Therefore, what is the difference between flying a " low altitude" pressurized plane and flying a "high altitude" pressurized aircraft below 25,000ft that would require the additional training?

2StgTurbine
12-11-2015, 12:09 PM
Therefore, what is the difference between flying a " low altitude" pressurized plane and flying a "high altitude" pressurized aircraft below 25,000ft that would require the additional training?

That is like saying, can I fly a 225 horsepower plane without a high performance endorsement if I don't use more than 200 hp?

Call it crazy, but the FAA wants you to be trained infall aspects of the aircraft you are flying. Some rules feel more like jumping through hoops sometimes, but it is better than nothing. Despite all the regulations we have, there are still plenty of cowboy pilots and scumbag operators.

Tpinks
12-11-2015, 12:16 PM
That's the entire reason the regulation exists. It's not for "flying high", it's for flying pressurized aircraft.

No, otherwise you would need a sign off for a pressurized aircraft that is only capable of flying up to 25,000ft, like the P210 for example.

JohnBurke
12-11-2015, 01:08 PM
Why did you bother to ask the question? The answer has very clearly been given you.

No answer is adequate for you. You argue with every response.

Don't like the regulation? Lobby to get it changed.

I did not ask for a clarification of the reg nor did I ask u to copy and paste it. I specifically asked if there has been any precedent of it being treated similarly to how a land pilot can pilot a sea plane from an airfield without being a licensed sea pilot.


Again, NO, THERE IS NO "PRECEDENT."

◆ GOAL 1
Rewrite all the rows below, requests included, and offset every click coordinate in the answers by adding 34 to each number. Leave out the pictures.
◆ GOAL 2
Carry on the forum thread about pressurized aircraft training from the point where it stops.

◆ SUPPLIED DATA
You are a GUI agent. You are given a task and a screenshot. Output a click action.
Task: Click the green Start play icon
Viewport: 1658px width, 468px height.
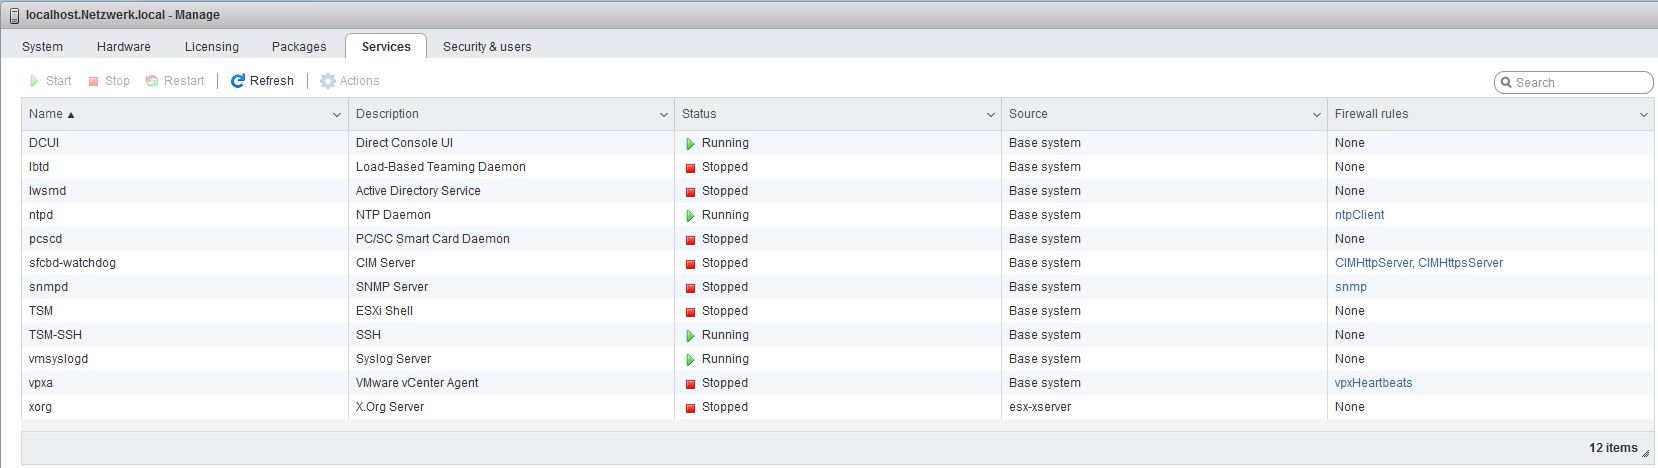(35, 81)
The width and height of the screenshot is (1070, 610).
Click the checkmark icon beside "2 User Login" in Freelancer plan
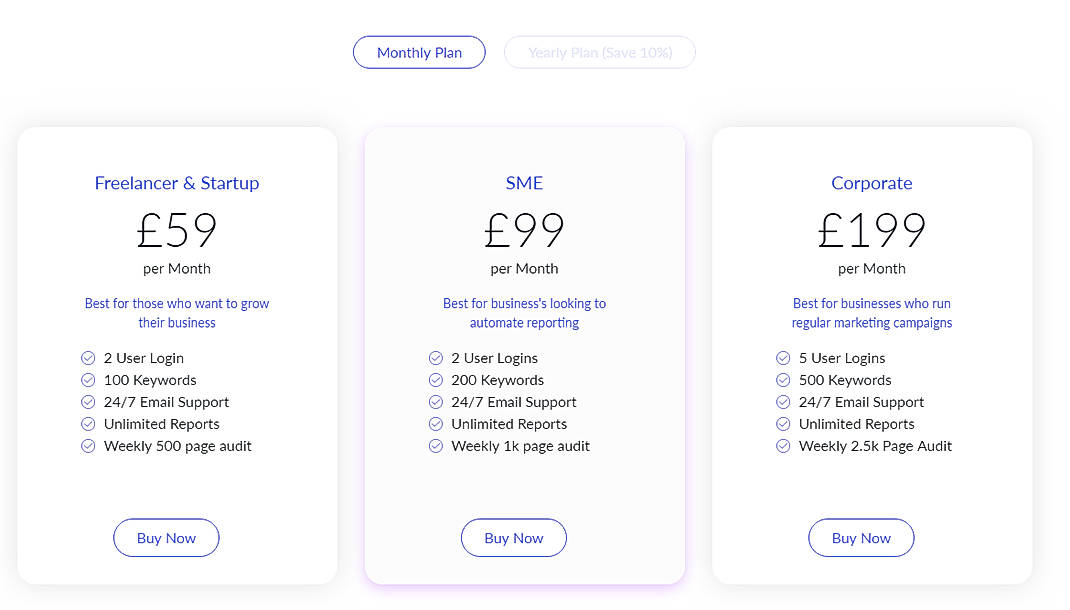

◆ EXERCISE RESULT 1
You are a GUI agent. You are given a task and a screenshot. Output a click action.
Task: Click the green Start play icon
Viewport: 1658px width, 468px height.
(69, 115)
The width and height of the screenshot is (1070, 610).
Click the checkmark icon beside "2 User Login" in Freelancer plan

◆ EXERCISE RESULT 2
I don't care if you asked for the regulation to be quoted. You got it. Deal with it. It was quoted so that it could be spelled out for you, with underlining, italics, and bolding, along with additional explanation and comment. You asked for responses. If you wanted to specific wording, perhaps you should have simply told us what it was that you wanted us to say, so we could parrot your words back to you.

Again, as you really don't seem to get it:

If you intend to act as PIC of a pressurized aircraft capable of flight above 25,000', then you need the high altitude endorsement, unless you are subject to 61.31(g)(3). It would appear that you are not subject to 61.31(g)(3), which means that whether you intend to fly at 2,500' or 25,000', and whether you intend to fly once or a thousand times as PIC, YOU NEED THE ENDORSEMENT.

"Precedent," as you call it, is irrelevant. The FAA Chief Legal Counsel provides interpretation of the regulation, which are defensible, and those letters of interpretation are one of three primary sources from which you may draw to determine the regulation. The other two are the regulation itself, and the Federal Register preambles. As you're so clearly in touch with the regulation, of course, you knew this. Right?

Additional insight may be had through studies of enforcement actions, appeals, and ALJ and board renderings. You knew that too, right?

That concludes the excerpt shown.